DATA SHOWN –

○ ○ ○

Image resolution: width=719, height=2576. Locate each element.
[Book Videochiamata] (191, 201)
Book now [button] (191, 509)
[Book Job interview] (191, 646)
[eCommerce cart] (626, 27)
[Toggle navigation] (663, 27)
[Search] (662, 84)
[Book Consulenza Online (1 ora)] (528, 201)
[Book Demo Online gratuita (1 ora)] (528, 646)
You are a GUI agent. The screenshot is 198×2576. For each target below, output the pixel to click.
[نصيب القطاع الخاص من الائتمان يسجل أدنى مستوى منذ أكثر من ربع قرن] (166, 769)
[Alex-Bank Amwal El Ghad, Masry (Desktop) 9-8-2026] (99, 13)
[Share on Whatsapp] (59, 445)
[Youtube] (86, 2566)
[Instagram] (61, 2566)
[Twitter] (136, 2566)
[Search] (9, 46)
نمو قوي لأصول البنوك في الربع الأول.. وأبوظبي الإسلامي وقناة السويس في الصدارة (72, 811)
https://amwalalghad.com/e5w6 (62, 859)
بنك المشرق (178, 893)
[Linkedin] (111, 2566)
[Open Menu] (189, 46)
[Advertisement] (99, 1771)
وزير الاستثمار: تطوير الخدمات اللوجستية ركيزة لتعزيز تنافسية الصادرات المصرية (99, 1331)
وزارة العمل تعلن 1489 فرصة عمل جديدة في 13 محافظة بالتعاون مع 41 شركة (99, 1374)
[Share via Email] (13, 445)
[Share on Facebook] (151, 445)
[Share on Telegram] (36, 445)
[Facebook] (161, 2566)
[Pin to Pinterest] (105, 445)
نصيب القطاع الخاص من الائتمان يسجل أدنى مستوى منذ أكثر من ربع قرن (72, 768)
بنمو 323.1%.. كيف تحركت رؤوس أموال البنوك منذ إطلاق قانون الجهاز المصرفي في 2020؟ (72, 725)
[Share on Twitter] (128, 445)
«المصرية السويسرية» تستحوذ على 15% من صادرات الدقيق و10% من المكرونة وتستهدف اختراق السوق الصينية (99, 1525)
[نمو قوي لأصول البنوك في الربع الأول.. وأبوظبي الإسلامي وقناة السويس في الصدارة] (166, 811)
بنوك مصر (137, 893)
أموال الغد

○ ○ ○

WORK TO COMPLETE –
Nothing is to be altered; retype each entry exactly.

SOLUTION TO THIS EXERCISE –
Image resolution: width=719, height=2576. Locate each element.
[Book Videochiamata] (191, 201)
Book now [button] (191, 509)
[Book Job interview] (191, 646)
[eCommerce cart] (626, 27)
[Toggle navigation] (663, 27)
[Search] (662, 84)
[Book Consulenza Online (1 ora)] (528, 201)
[Book Demo Online gratuita (1 ora)] (528, 646)
You are a GUI agent. The screenshot is 198×2576. For each target below, output the pixel to click.
[نصيب القطاع الخاص من الائتمان يسجل أدنى مستوى منذ أكثر من ربع قرن] (166, 769)
[Alex-Bank Amwal El Ghad, Masry (Desktop) 9-8-2026] (99, 13)
[Share on Whatsapp] (59, 445)
[Youtube] (86, 2566)
[Instagram] (61, 2566)
[Twitter] (136, 2566)
[Search] (9, 46)
نمو قوي لأصول البنوك في الربع الأول.. وأبوظبي الإسلامي وقناة السويس في الصدارة (72, 811)
https://amwalalghad.com/e5w6 (62, 859)
بنك المشرق (178, 893)
[Linkedin] (111, 2566)
[Open Menu] (189, 46)
[Advertisement] (99, 1771)
وزير الاستثمار: تطوير الخدمات اللوجستية ركيزة لتعزيز تنافسية الصادرات المصرية (99, 1331)
وزارة العمل تعلن 1489 فرصة عمل جديدة في 13 محافظة بالتعاون مع 41 شركة (99, 1374)
[Share via Email] (13, 445)
[Share on Facebook] (151, 445)
[Share on Telegram] (36, 445)
[Facebook] (161, 2566)
[Pin to Pinterest] (105, 445)
نصيب القطاع الخاص من الائتمان يسجل أدنى مستوى منذ أكثر من ربع قرن (72, 768)
بنمو 323.1%.. كيف تحركت رؤوس أموال البنوك منذ إطلاق قانون الجهاز المصرفي في 2020؟ (72, 725)
[Share on Twitter] (128, 445)
«المصرية السويسرية» تستحوذ على 15% من صادرات الدقيق و10% من المكرونة وتستهدف اختراق السوق الصينية (99, 1525)
[نمو قوي لأصول البنوك في الربع الأول.. وأبوظبي الإسلامي وقناة السويس في الصدارة] (166, 811)
بنوك مصر (137, 893)
أموال الغد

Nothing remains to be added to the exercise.